L’enfant proie - Dysfonctionnements et dérives de la protection de l’enfance

Samuel Luret & Pascal Vivet


éd. le Seuil, 2005 (238 p. ; 21 €) | Commander ce livre

Thème : Abus sexuel

Les auteurs l’annoncent d’emblée : il leur « fallait nommer les faits, écrire ce qui peut se jouer dans le huis clos criminel de l’agression sexuelle » (p.23), préalable nécessaire à un certain nombre de propositions destinées à éviter de reproduire les dérives dénoncées. Reconnaissons-le tout de suite : si la première partie des intentions est respectée, la seconde laisse largement le lecteur sur sa faim. Le texte est pourtant émaillé de réflexions tout à fait pertinentes tant sur la sacralisation de la parole de l’enfant (on pourra consulter, en annexe de l’ouvrage, un excellent protocole de recueil du témoignage des enfants victimes), que sur la faiblesse des moyens de la justice (fragilité des modalités d’expertise, baisse des effectifs des brigades des mineurs, multiplication de près de 90 % des dossiers gérés par les juges des enfants en moins de 25 ans…), les effets pervers de la surenchère des réformes en matière de protection de l’enfance, les fausses allégations dans les situations de divorce ou encore la contestation de la dimension systématiquement thérapeutique de la procédure judiciaire.
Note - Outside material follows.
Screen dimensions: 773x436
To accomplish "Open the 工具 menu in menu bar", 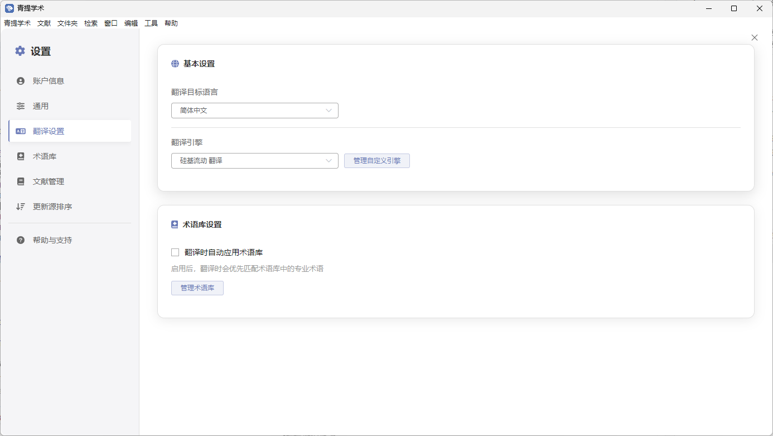I will tap(151, 23).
Tous ces thèmes qui sont au cœur de la nécessaire évolution des pratiques professionnelles auraient mérité des développements. Ils ne sont qu’esquissés. Par contre, l’ouvrage est prolixe en détails sordides qui soulèvent le cœur. Malgré de véritables tentatives de la part des auteurs pour humaniser le parcours des agresseurs sexuels, les auteurs n’éviteront peut-être pas au lecteur de tomber dans le travers qu’ils dénoncent à juste raison : « au fil du temps, le “pédophile’’ est devenu le symbole du’’monstre’’ porteur de tous les maux de notre époque » (p.17). Du coup, l’agressivité se retourne aussi contre les professionnels de la protection de l’enfance, jugés incapables d’accomplir leur mission quand ils ne se montrent pas complices. Sans les précautions minimales qui auraient permis d’éviter l’amalgame, ils sont largement habillés pour l’hiver.
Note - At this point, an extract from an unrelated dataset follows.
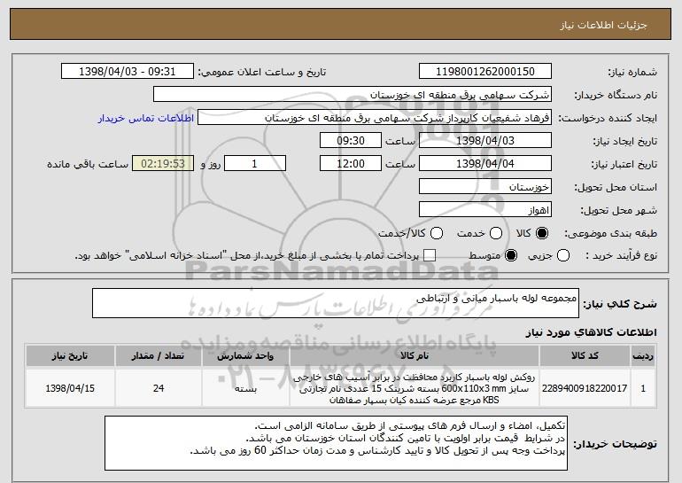Choose the متوسط purchase process option
The image size is (682, 483).
point(511,255)

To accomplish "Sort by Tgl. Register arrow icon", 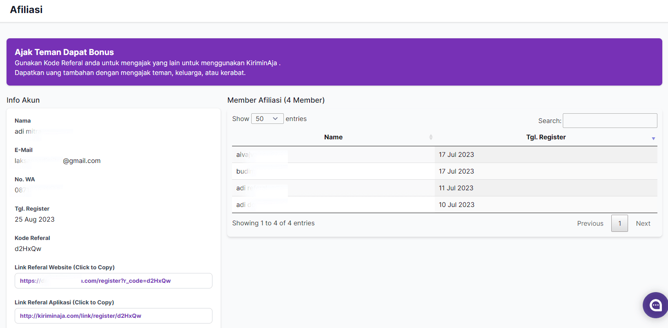I will point(653,139).
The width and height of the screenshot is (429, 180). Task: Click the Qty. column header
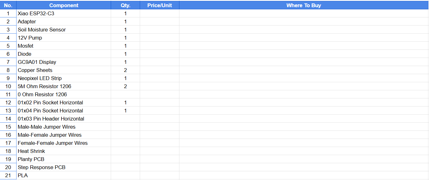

Au fil des cent premières pages, on ne croise que des salariées attachant les bébés qui pleurent dans leur lit, une famille d’accueil forçant un enfant à ravaler son vomi, une référente ASE ne venant visiter un jeune qu’au bout de deux ans, un éducateur pédophile, un service de placement familial accusé d’aveuglement face aux agissements maltraitants d’une de ses familles, des professionnels venant arracher des enfants de leur domicile sans donner la moindre explication… Il faut attendre la page 81 pour apprendre qu’enfin un enfant rencontre la bonne personne ! Mais la directrice de l’établissement qui l’accueille est d’origine américaine (on comprend mieux). Que soit dénoncé un certain nombre de travers des services de protection quant aux prérogatives et aux prés carrés qui freinent leur travail, on peut l’entendre. Que cela débouche sur des généralisations abusives telles que « commence alors la valse des placements que connaissent bien ceux qui sont passés par la PJJ » (p78) est bien plus discutable.

L’ouvrage à vouloir trop en faire, manque sa cible et tombe dans l’erreur qu’il reproche par ailleurs aux moralistes : placer l’émotion au cœur de la protection de l’enfance.